Il galope là-bas, au fond des bois… regarde !…


Qu’importe, beau démon ?…

Je suis à ta merci… Prends-moi !

Sur la terre assourdie malgré tous ses échos,

sous le ciel aveuglé malgré ses astres d’or,

je vais exaspérant ma fièvre et mon désir

à coups de glaive en pleins naseaux !…

Et d’instant en instant, je redresse ma taille

pour sentir sur mon cou qui tressaille

s’enrouler les bras frais et duvetés du vent.


Ce sont tes bras charmeurs et lointains qui m’attirent !

ce vent, c’est ton haleine engloutissante,

insondable Infini qui m’absorbes avec joie !…

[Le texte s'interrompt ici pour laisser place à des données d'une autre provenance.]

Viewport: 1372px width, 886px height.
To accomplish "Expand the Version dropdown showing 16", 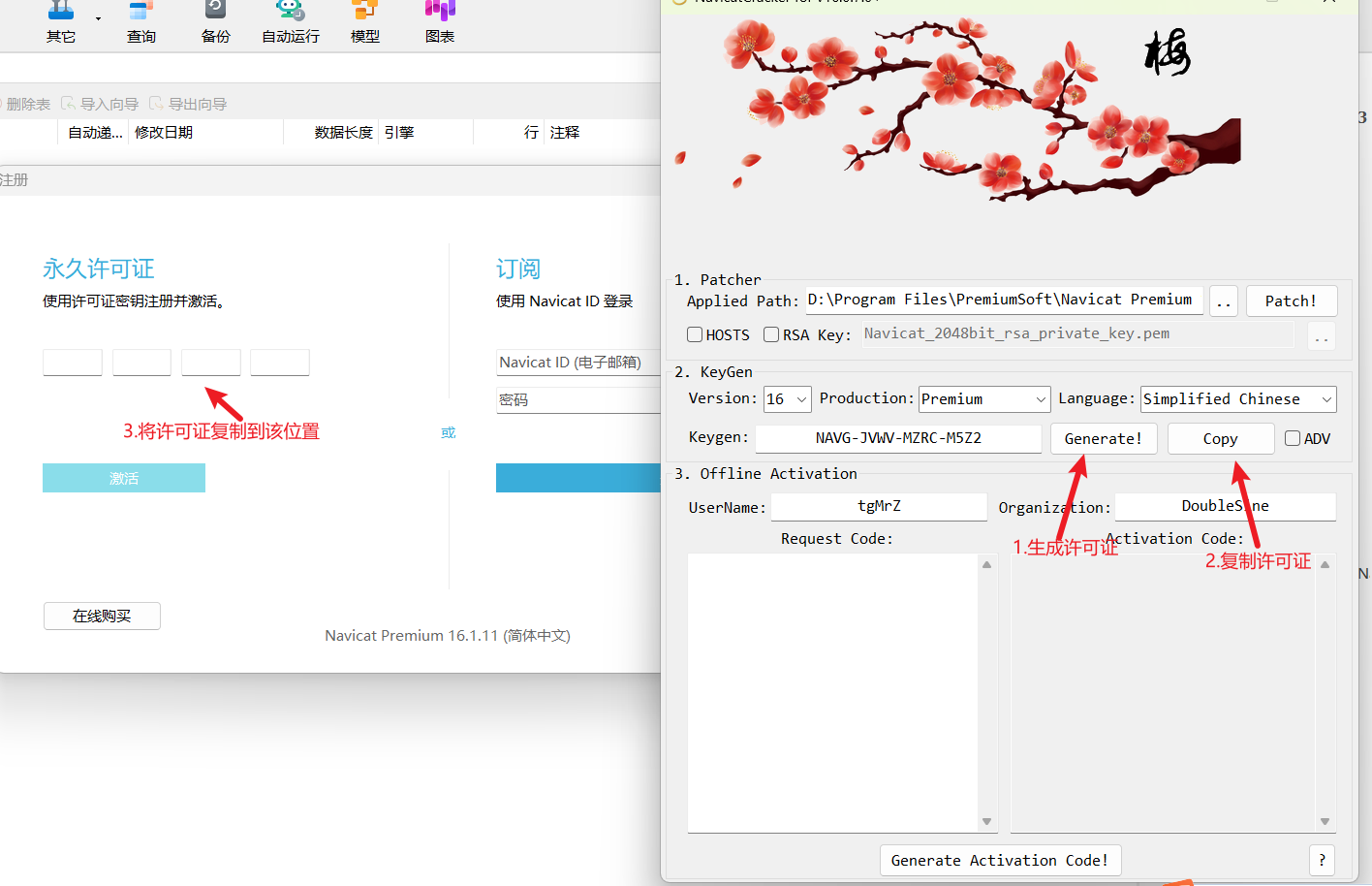I will (x=787, y=399).
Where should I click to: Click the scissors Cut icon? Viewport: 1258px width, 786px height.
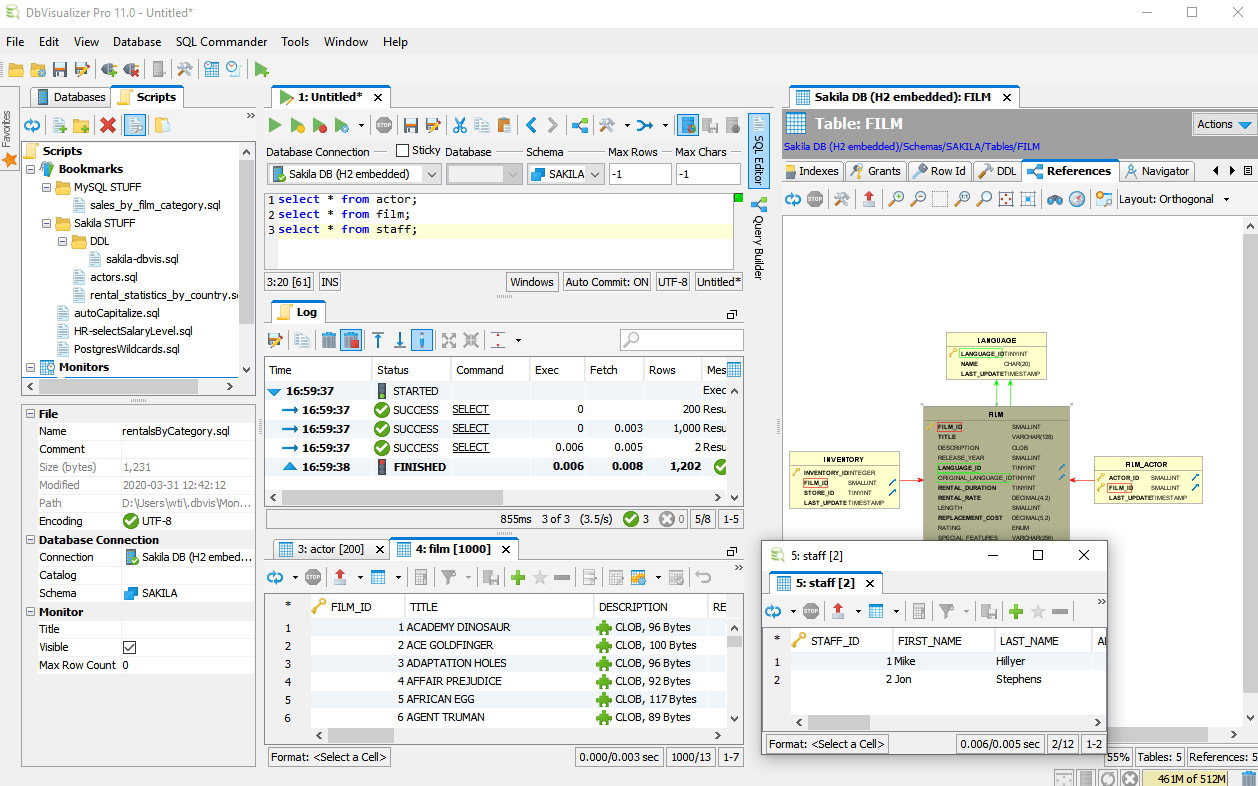(x=460, y=125)
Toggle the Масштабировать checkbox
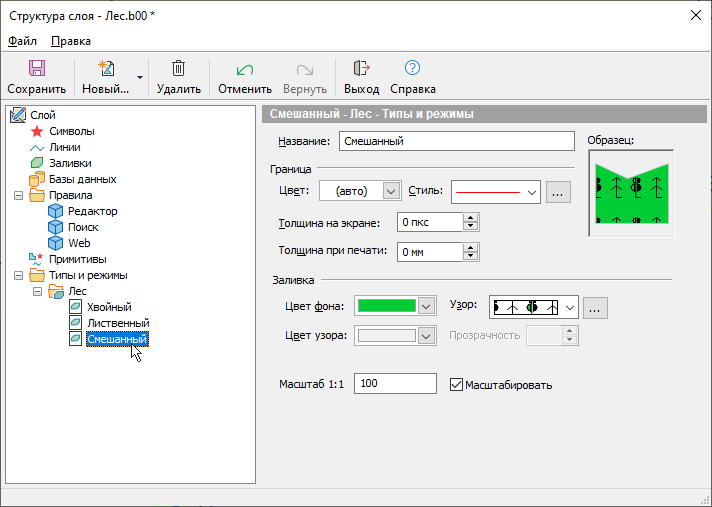The height and width of the screenshot is (507, 712). point(457,384)
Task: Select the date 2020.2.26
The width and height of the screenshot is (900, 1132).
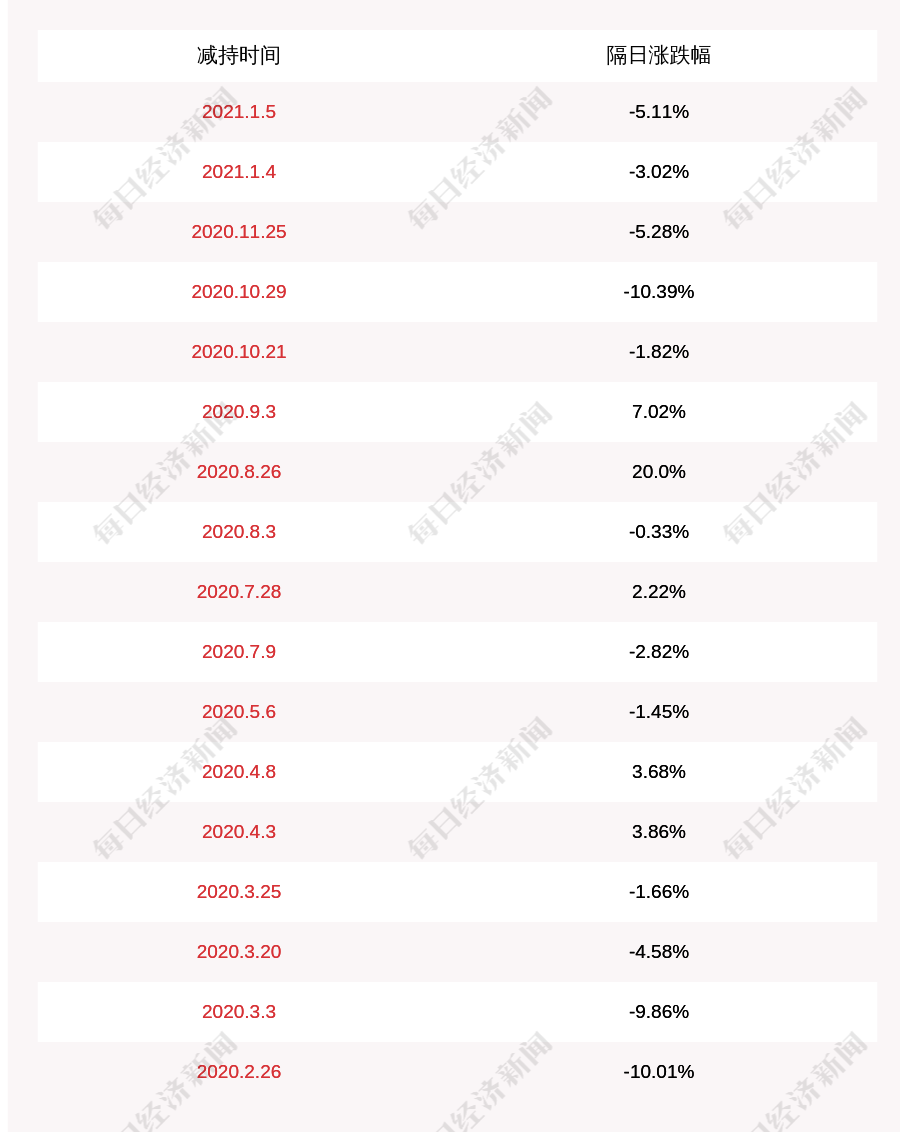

Ah ! Ah !… des moulins noirs, dégingandés,

ont tout à coup l’air de courir

sur leurs ailes de toile baleinée

comme sur des jambes démesurées…


Voilà que les Montagnes s’apprêtent à lancer

sur ma fuite des manteaux de fraîcheur somnolente…

Là ! Là ! regardez ! à ce tournant sinistre !…


Montagnes, ô Bétail monstrueux, ô Mammouths

qui trottez lourdement, arquant vos dos immenses,

vous voilà dépassés… noyés…

dans l’écheveau des brumes !…

Et j’entends vaguement

le fracas ronronnant que plaquent sur les routes

vos jambes colossales aux bottes de sept lieues…


Montagnes aux frais manteaux d’azur !…

Beaux fleuves respirant au clair de lune !…

Plaines ténébreuses ! je vous dépasse au grand galop

de ce monstre affolé… Étoiles, mes Étoiles,

entendez-vous ses pas, le fracas des abois

et ses poumons d’airain croulant interminablement?

J’accepte la gageure… avec Vous, mes Étoiles !…

Plus vite !… encore plus vite !…

Et sans répit, et sans repos !…

Lâchez les freins !… Vous ne pouvez ?…

Brisez-les donc !…

Que le pouls du moteur centuple ses élans ! »




Merci à Pierre.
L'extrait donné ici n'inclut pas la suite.